Rule change: No more Hanging Episode Rule for Limited or Anthology Series
Why it matters: The greatest frustration specific to last year’s Emmys race was the influx of Outstanding Limited or Anthology Series contenders premiering toward the end of the eligibility window. While it was exciting to see starry projects like “The Staircase” (HBO Max) and “Gaslit” (Starz) premiere week to week, that distribution strategy hurt the Emmy chances for many shows. Shows like “The White Lotus” (HBO) and “Dopesick” (Hulu), which completed their runs much earlier in the season, dominated the acting categories.
To ensure more of these projects are considered this year, the TV Academy announced last summer that it would eliminate its hanging episode rule that allowed Limited Series contenders to premiere episodes nationally after the May 31 deadline. The full season of a limited or anthology series must now be available to the viewing public before June. As a result, this year’s Limited Series contenders like “Monster: The Jeffrey Dahmer Story” (Netflix), “Fleishman Is in Trouble” (FX), and “White House Plumbers” (HBO) premiered across the eligibility window.
Rule change: Documentaries that submitted for Oscar consideration, but did not receive an Oscar nomination, are allowed to contend for Emmys.
Why it matters: Last year, the TV Academy enforced strict rules on its Outstanding Documentary or Nonfiction Special category and filmmakers had to choose between putting their documentary on the AMPAS streaming platform for Oscar consideration, or submitting their film for the Emmys. This year, the TV awards body loosened its rules to allow for some films to once again double dip for awards consideration.
The five films nominated for the Best Documentary Feature Oscar this year are still ineligible for Emmy consideration, but films like Paramount+’s “Last Flight Home” (which made the Oscars shortlist), or Netflix’s “‘Sr.,'” which had an Oscar-qualifying fall festival run, may submit for Outstanding Documentary or Nonfiction Special. The only major stipulation is that if the film had a theatrical release, it cannot exceed an aggregate of 70 days prior exhibition (i.e., seven theaters for 10 days). This means films like “Good Night Oppy” (Prime Video) are still not eligible for Emmys consideration.

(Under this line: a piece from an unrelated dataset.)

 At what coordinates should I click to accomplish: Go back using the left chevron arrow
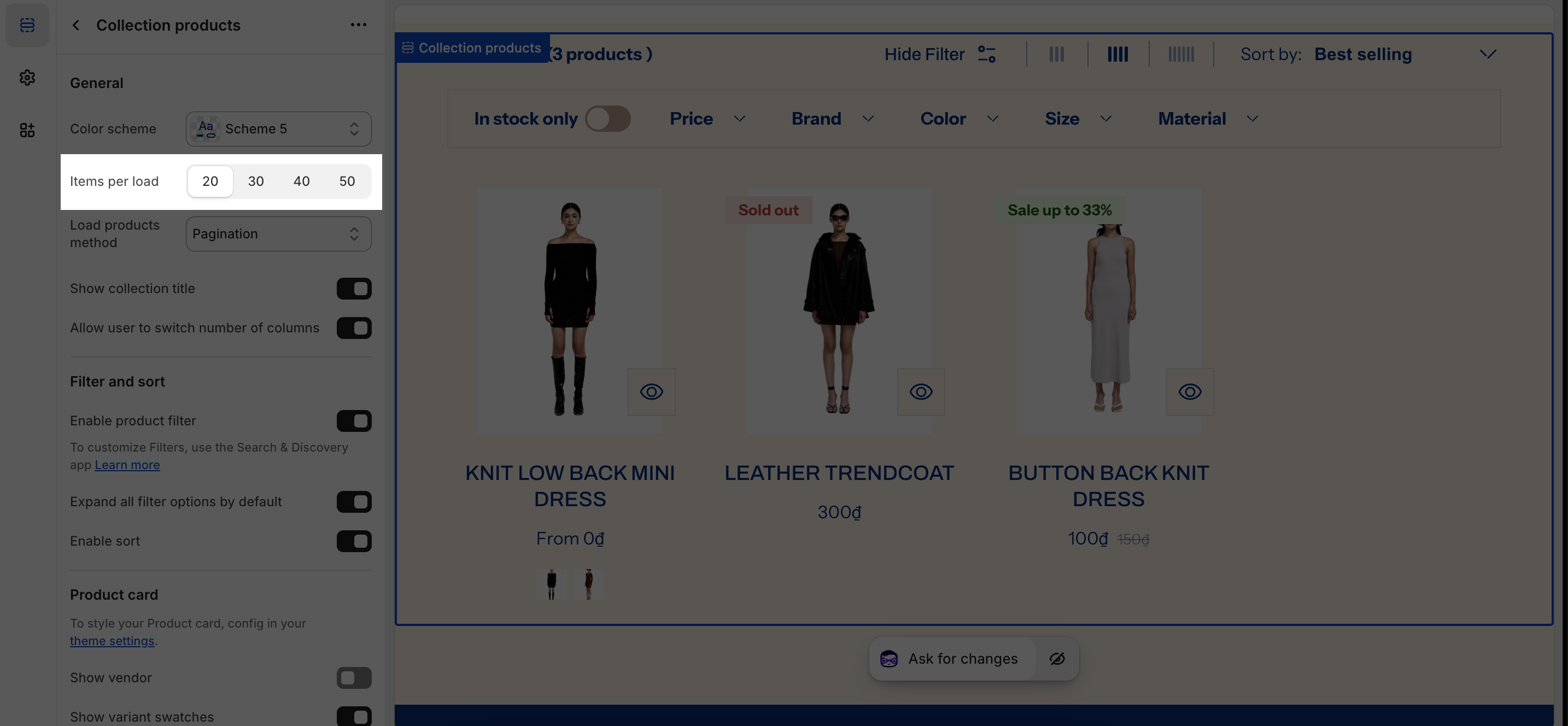[75, 25]
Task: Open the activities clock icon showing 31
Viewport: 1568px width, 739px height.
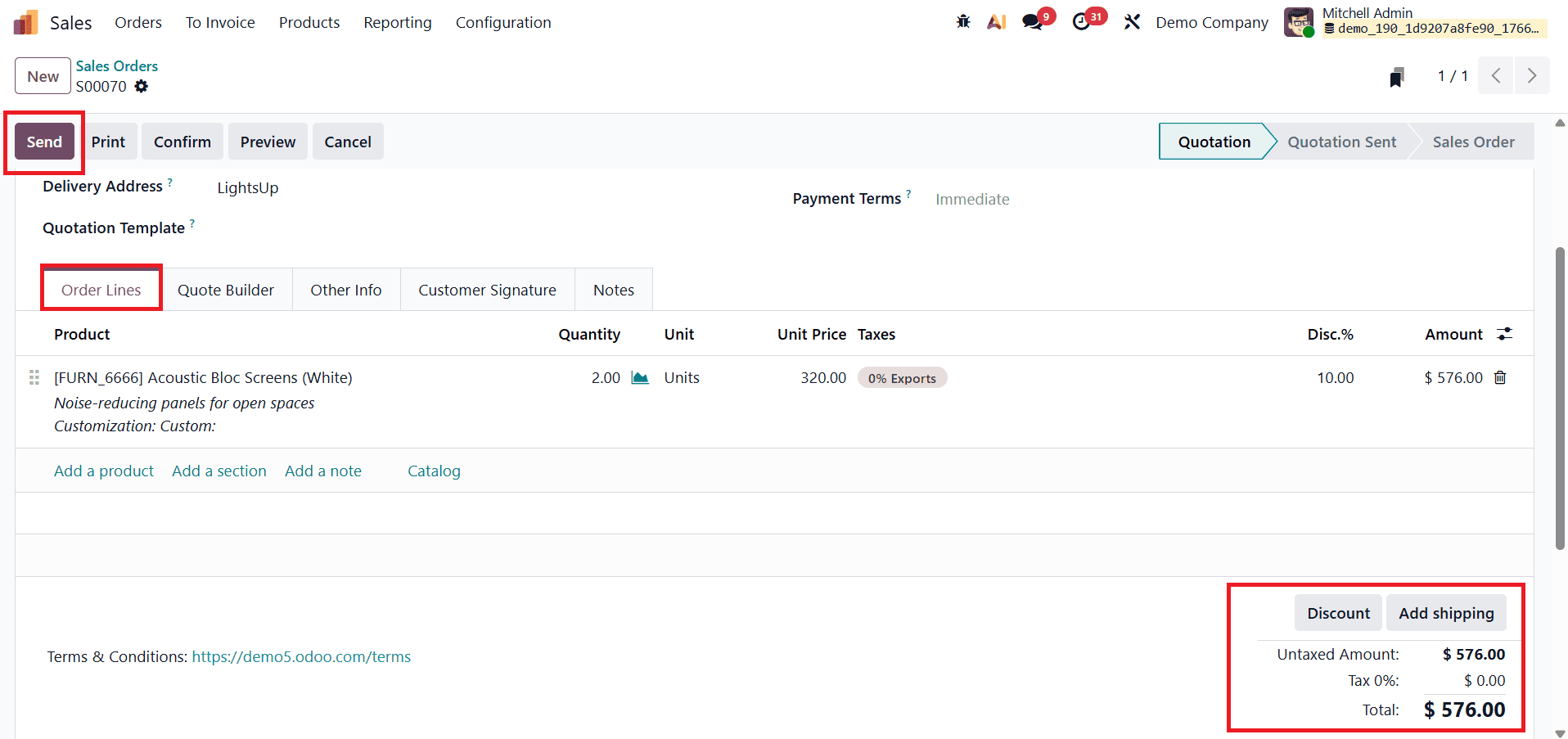Action: (x=1082, y=21)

Rule change: The Outstanding Game Show and Outstanding Host for a Game Show categories migrated to the Primetime Emmys.
Why it matters: The Daytime Emmys got a little smaller. A new category, Outstanding Game Show, will recognize programs with game elements that take place primarily in-studio and involve mental challenges. Another new category, Outstanding Host for a Game Show, will go to the “master of ceremony” host(s) for a continuing performance in a game show.
Given the resurgence of primetime network games shows like ABC’s “Press Your Luck” hosted by Elizabeth Banks, and NBC’s “Password” hosted by Jimmy Fallon and Keke Palmer, the new categories add an extra dose of star power to the Primetime Emmys (though the winners may be announced during the Creative Arts Emmys instead).
To prevent confusion, the Primetime Emmys also changed the name of the Outstanding Competition Program category, which included unscripted shows like “Top Chef” and “RuPaul’s Drag Race,” to Outstanding Reality Competition Program.
The 75th Primetime Emmys will air September 18 at 8 p.m. ET on FOX.